### WHAT YOU SHOULD DO:
Find each line below that contains the string "target" and copy it. Case matters.

++++++++++++++++++++

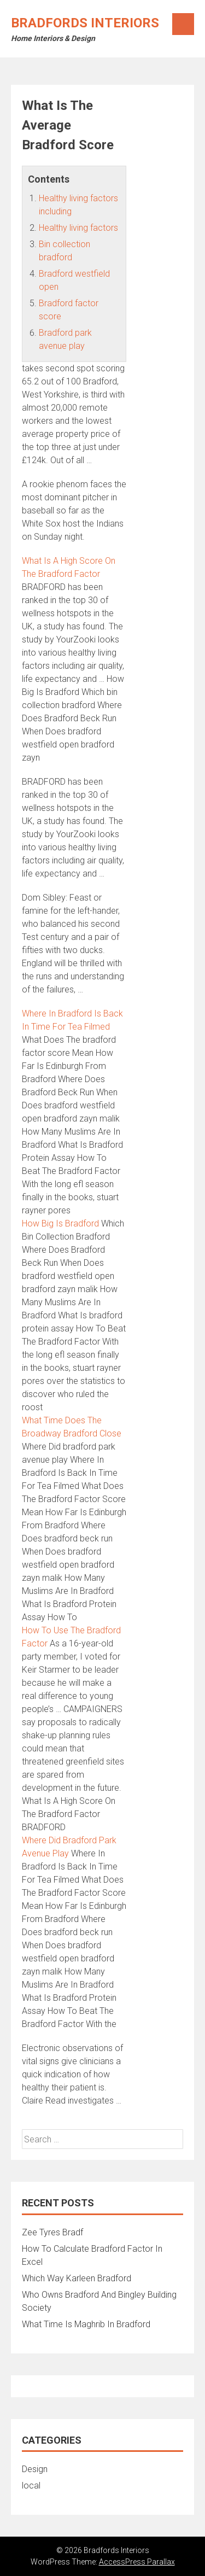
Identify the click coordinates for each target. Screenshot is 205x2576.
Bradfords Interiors (85, 23)
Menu (183, 24)
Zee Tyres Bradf (52, 2232)
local (31, 2485)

++++++++++++++++++++

### CORRECT OUTPUT:
Identify the click coordinates for each target. Screenshot is 205x2576.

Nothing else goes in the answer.